The Prime Minister told Parliament last week that the government was planning to spend some Rwf38 billion in the first year of a broader school-feeding programme, which will cover all public schools.

The scheme is expected to start next month, January 2021. 

With a target of reaching at least 3.3 million primary and secondary schoolchildren during school term time across the country, the revised school-feeding programme is a gigantic undertaking that will need the participation of a wide spectrum of stakeholders to succeed.

First, it is difficult to envision the sustainability of the programme without active involvement of parents and the community at large. Ensuring that our children don’t go hungry, particularly during school time, is a noble responsibility that should appeal to several players, including private businesses and the corporate world, as well as civil society organisations.

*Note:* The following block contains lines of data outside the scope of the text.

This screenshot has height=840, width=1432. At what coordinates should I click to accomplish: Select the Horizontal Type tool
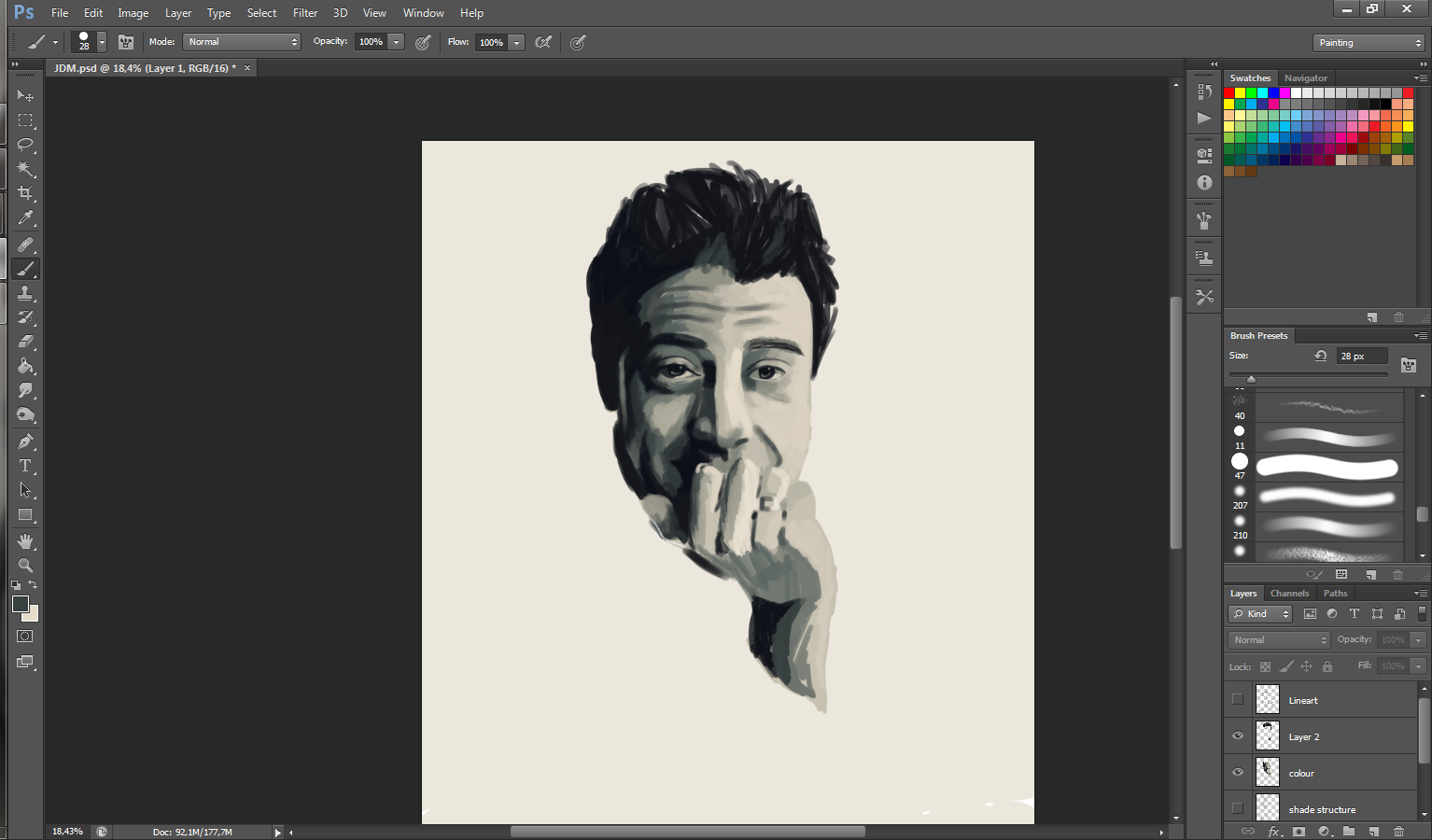click(25, 466)
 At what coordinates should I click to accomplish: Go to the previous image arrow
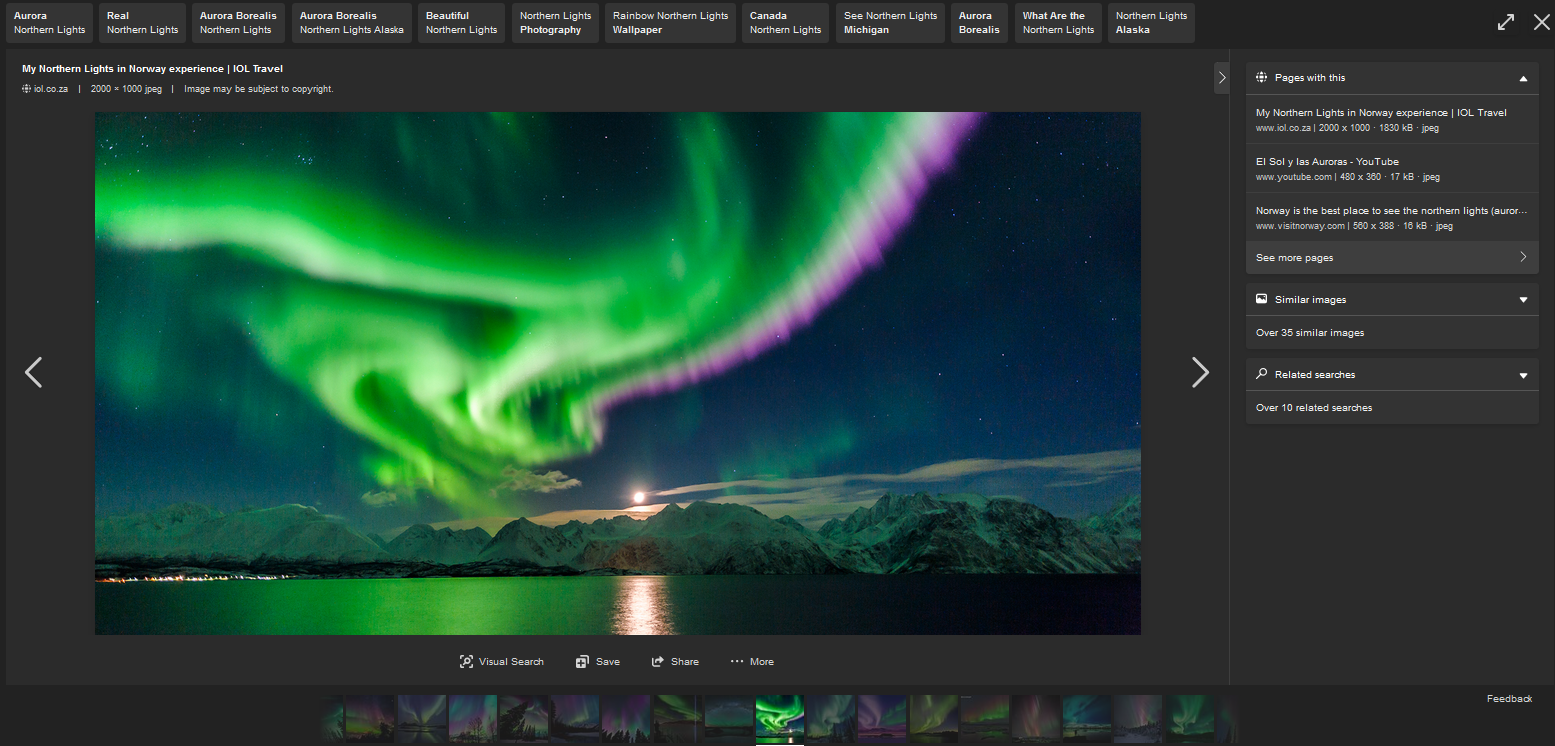[x=34, y=372]
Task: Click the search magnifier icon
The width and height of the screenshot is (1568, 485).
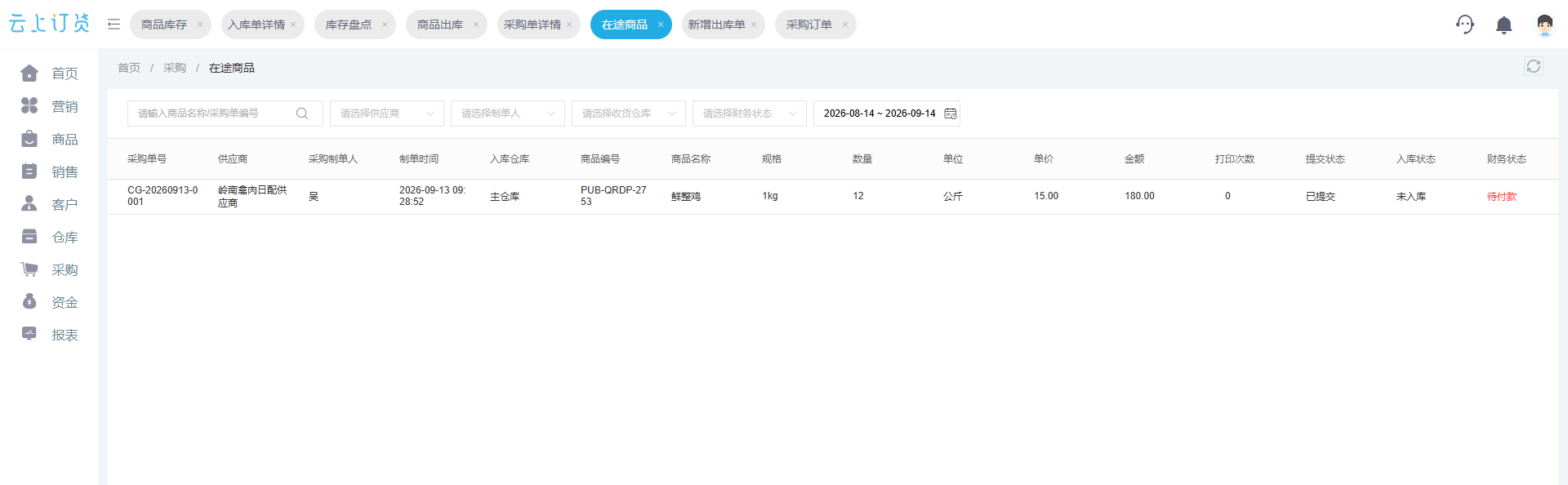Action: click(302, 113)
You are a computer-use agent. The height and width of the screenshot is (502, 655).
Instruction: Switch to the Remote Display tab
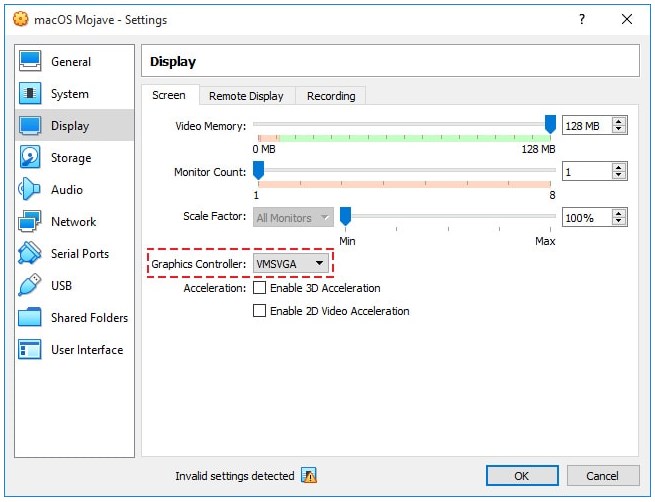246,96
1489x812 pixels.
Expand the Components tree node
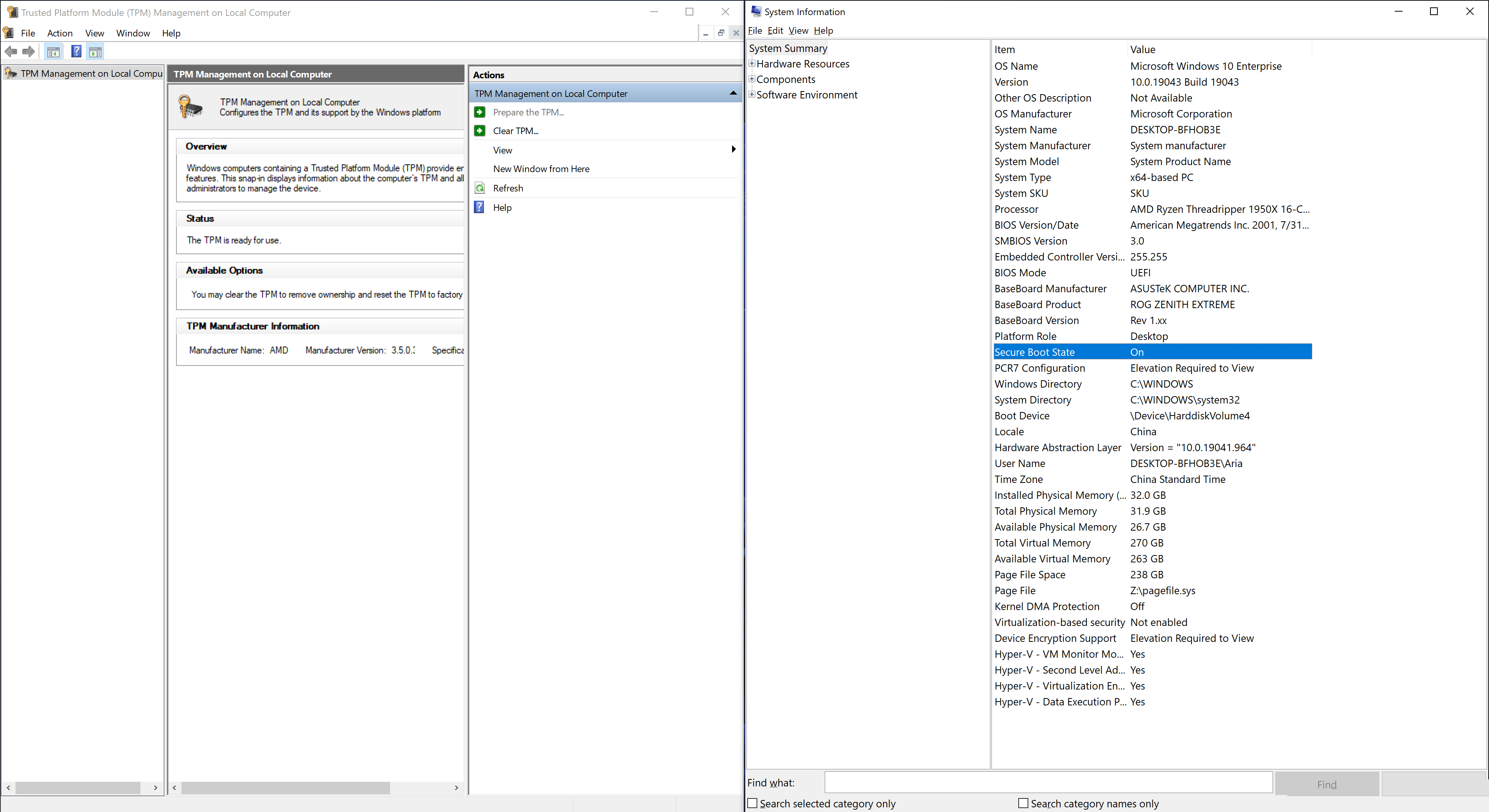(752, 79)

This is particularly critical as a significant number of parents are unable to make financial contributions toward the cause – even as the government is rightly considering different options through which such parents can meaningfully partake in the effort.

In recent days, inspired largely by his own experience growing up as a child, Manchester United’s star forward Marcus Rashford has become a leading campaigner for free meals to schoolchildren from poor families in the UK, shining a new light on the matter.

Indeed, school-based meals have proved to be a lifeline for millions of youngsters around the world and a key driver for student retention and good grades both in developing and developed countries. School-feeding allows students from poor backgrounds to concentrate on their studies without having to worry about where their next meal will come from.

It is, therefore, only appropriate for any people-centred government to dedicate a budget for such a programme. Nonetheless, as already indicated, it is next to impossible for governments to successfully go it alone without leaving out any deserving student, much less in developing countries.

In the case of Rwanda, while the school-feeding programme is a long-term undertaking, there is a need to draw from previous initiatives that received broad support from a wide-range of stakeholders with a view to ensuring that the scheme does not only start strongly but is sustained once it is finally rolled out.